▸ **WHAT IS BEING ASKED**
Find the line in the entries below that contains "This screenshot has width=481, height=962.". Repeat it exactly, and every line after it through the line that contains "Given: Open the @DocContrarian handle".

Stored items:
......

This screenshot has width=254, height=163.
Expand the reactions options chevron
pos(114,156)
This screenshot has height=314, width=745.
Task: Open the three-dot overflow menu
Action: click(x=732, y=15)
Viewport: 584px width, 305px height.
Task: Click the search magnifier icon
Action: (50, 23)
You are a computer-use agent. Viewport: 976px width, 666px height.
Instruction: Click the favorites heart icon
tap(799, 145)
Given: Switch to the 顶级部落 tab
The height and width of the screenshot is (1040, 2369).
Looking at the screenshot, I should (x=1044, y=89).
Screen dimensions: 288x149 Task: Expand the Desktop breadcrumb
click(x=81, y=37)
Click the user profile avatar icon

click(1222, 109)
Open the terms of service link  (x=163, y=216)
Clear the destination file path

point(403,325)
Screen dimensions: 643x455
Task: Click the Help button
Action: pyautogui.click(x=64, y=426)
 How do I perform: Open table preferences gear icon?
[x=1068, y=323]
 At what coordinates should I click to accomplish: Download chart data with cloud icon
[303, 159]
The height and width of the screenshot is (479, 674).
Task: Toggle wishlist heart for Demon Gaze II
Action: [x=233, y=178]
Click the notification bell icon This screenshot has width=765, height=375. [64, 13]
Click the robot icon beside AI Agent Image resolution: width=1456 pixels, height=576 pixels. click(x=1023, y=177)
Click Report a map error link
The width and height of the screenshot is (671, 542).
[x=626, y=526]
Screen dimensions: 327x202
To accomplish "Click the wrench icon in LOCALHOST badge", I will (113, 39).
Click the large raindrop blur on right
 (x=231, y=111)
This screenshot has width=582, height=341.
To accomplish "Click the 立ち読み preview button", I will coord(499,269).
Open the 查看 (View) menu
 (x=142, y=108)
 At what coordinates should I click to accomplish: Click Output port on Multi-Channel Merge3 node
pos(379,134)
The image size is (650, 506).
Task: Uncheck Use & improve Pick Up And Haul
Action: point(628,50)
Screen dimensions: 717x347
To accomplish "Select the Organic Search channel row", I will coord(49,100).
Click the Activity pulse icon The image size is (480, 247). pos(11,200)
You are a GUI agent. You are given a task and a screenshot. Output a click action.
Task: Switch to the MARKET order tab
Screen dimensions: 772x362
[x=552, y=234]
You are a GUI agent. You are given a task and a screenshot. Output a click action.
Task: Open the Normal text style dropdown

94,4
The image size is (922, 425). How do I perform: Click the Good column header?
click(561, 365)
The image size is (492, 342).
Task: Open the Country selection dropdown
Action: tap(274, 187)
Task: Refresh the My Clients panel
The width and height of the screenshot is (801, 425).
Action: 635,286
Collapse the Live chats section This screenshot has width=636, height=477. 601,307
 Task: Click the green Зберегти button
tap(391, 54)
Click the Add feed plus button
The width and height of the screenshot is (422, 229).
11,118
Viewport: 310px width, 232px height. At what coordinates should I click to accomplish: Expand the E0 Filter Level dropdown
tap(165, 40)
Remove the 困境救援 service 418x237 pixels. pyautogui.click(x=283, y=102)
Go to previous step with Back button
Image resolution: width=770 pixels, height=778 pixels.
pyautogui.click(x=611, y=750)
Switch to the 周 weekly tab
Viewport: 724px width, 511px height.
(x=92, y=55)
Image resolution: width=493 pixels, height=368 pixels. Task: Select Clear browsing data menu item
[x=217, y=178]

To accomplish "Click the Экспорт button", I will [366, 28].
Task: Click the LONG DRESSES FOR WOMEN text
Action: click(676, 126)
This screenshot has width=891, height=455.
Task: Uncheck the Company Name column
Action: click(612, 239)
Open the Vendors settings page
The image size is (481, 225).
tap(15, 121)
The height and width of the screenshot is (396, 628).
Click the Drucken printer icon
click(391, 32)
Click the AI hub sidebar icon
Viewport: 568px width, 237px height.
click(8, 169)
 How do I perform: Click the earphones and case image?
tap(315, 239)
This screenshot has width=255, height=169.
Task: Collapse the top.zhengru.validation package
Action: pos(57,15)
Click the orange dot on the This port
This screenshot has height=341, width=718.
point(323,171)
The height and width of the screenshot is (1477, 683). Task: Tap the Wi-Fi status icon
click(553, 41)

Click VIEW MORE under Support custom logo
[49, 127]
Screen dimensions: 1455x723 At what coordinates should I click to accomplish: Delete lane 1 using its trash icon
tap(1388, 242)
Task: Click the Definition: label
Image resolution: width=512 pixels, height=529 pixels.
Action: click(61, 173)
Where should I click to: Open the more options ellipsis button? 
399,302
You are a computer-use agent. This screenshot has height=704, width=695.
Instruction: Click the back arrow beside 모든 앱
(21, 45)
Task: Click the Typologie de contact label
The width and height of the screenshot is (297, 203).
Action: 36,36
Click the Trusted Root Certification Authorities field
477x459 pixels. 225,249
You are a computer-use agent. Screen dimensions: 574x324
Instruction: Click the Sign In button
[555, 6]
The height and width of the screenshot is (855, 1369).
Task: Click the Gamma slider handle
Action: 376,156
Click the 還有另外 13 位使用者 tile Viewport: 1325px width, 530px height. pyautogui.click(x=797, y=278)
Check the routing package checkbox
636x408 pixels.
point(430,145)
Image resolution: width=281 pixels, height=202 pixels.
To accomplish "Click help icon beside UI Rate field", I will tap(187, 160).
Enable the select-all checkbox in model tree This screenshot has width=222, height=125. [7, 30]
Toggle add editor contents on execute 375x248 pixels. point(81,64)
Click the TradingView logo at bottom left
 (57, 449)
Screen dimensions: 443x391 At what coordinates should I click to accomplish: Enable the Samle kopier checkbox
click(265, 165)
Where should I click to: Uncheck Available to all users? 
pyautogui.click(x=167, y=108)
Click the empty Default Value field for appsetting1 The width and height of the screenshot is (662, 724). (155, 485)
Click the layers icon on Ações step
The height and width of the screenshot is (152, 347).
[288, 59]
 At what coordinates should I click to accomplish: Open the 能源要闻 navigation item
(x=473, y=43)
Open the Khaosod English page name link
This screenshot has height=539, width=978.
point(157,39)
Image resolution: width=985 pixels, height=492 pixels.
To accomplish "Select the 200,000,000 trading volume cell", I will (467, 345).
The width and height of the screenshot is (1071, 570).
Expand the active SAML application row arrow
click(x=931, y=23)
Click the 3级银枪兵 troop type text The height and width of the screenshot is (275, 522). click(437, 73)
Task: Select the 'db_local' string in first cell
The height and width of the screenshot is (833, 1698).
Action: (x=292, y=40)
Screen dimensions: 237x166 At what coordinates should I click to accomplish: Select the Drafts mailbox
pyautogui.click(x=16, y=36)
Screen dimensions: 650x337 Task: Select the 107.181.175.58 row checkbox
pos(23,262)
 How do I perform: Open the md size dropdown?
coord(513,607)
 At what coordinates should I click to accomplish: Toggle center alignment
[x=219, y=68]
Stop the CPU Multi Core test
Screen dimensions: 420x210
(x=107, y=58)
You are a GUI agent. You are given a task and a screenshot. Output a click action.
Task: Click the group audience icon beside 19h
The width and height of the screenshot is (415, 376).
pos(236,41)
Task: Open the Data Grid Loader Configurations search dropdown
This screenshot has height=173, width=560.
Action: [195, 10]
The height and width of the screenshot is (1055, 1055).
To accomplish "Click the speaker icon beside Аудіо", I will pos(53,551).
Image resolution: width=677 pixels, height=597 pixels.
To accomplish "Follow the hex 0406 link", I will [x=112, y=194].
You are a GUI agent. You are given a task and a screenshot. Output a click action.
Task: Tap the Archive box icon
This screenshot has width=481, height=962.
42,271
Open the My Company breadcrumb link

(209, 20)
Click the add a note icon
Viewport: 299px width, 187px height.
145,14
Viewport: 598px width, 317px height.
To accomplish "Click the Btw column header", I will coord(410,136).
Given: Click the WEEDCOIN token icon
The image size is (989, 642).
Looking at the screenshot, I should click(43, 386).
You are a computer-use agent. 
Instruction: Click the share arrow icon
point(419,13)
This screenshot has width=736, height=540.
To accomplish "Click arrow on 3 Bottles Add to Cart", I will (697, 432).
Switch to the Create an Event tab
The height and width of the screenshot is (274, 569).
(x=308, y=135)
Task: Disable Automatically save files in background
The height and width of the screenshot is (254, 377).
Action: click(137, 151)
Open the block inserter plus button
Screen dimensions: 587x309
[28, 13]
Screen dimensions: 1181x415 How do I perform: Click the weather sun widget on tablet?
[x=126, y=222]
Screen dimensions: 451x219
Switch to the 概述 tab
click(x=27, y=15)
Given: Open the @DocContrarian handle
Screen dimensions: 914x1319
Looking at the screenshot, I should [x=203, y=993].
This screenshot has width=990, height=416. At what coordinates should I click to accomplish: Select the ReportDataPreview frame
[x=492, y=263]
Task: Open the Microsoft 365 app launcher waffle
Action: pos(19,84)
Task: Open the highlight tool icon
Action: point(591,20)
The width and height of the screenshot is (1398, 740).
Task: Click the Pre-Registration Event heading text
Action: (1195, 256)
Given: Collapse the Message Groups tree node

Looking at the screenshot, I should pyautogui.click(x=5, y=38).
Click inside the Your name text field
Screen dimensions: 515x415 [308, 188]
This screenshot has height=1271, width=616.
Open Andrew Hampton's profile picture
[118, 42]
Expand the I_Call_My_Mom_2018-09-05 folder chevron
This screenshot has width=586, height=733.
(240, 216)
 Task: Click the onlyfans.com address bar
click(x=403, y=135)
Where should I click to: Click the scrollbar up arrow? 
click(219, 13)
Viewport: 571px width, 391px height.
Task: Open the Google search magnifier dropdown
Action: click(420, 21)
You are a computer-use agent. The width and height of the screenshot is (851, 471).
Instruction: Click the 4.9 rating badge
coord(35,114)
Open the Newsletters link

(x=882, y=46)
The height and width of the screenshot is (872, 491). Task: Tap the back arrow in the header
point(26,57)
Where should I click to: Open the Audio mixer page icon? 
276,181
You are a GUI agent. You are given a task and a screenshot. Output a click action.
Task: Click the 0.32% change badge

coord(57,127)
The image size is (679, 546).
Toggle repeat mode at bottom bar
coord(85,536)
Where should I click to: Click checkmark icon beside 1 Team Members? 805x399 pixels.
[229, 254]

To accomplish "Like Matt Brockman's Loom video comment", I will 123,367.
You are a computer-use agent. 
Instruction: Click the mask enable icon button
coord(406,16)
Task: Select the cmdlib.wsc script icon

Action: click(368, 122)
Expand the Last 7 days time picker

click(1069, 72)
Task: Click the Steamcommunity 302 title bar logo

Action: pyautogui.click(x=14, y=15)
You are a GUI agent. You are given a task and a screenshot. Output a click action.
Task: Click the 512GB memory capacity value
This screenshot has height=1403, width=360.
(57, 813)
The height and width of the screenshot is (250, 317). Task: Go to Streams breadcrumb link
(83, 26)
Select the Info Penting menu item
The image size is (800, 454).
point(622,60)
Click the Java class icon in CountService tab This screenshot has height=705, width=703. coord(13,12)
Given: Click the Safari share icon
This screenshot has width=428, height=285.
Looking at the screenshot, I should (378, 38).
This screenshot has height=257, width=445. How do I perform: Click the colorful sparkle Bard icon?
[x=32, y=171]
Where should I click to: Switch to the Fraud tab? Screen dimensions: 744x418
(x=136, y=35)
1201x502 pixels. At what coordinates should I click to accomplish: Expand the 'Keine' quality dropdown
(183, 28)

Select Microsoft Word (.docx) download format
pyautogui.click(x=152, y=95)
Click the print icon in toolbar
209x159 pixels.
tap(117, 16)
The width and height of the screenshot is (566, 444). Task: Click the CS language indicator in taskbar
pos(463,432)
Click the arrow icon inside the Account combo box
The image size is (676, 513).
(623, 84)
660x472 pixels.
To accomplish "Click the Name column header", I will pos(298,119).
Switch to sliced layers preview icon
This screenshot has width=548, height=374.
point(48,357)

......

▸ **RESULT**
This screenshot has width=481, height=962.
42,271
Open the My Company breadcrumb link

(209, 20)
Click the add a note icon
Viewport: 299px width, 187px height.
145,14
Viewport: 598px width, 317px height.
To accomplish "Click the Btw column header", I will coord(410,136).
Given: Click the WEEDCOIN token icon
The image size is (989, 642).
Looking at the screenshot, I should click(43, 386).
You are a computer-use agent. 
Instruction: Click the share arrow icon
point(419,13)
This screenshot has width=736, height=540.
To accomplish "Click arrow on 3 Bottles Add to Cart", I will (697, 432).
Switch to the Create an Event tab
The height and width of the screenshot is (274, 569).
(x=308, y=135)
Task: Disable Automatically save files in background
The height and width of the screenshot is (254, 377).
Action: click(137, 151)
Open the block inserter plus button
Screen dimensions: 587x309
[28, 13]
Screen dimensions: 1181x415 How do I perform: Click the weather sun widget on tablet?
[x=126, y=222]
Screen dimensions: 451x219
Switch to the 概述 tab
click(x=27, y=15)
Given: Open the @DocContrarian handle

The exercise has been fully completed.